*YOUR TASK*
Keyword search on "Casino": report each line of the records that contains it.
[TASK DATA Boundary: Start]
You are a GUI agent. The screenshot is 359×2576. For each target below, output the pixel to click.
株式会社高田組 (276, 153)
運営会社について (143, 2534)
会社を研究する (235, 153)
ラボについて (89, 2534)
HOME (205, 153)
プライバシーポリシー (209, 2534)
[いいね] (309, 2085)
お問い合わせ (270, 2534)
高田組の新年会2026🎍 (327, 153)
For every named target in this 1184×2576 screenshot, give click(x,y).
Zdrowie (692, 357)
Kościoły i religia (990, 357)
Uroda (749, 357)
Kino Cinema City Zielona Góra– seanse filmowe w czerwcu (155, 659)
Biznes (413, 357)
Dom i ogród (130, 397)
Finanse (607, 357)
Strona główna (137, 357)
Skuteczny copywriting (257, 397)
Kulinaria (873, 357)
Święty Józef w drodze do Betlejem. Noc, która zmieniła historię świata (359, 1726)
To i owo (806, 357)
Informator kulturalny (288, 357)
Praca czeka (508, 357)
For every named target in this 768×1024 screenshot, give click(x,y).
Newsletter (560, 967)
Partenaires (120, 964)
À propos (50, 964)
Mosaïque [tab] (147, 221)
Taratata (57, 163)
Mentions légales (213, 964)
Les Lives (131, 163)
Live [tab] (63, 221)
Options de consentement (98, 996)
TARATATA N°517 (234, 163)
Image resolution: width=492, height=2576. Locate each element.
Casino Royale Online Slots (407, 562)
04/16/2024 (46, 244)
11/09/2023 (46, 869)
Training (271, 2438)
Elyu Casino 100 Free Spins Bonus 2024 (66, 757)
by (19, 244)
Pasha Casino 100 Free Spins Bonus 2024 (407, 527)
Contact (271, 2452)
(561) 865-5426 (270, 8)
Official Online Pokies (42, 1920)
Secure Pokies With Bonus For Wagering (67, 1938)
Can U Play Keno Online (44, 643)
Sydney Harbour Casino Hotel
[TASK DATA Boundary: End]
*RESPONSE*
Casino Royale Online Slots (407, 562)
Elyu Casino 100 Free Spins Bonus 2024 (66, 757)
Pasha Casino 100 Free Spins Bonus 2024 (407, 527)
Sydney Harbour Casino Hotel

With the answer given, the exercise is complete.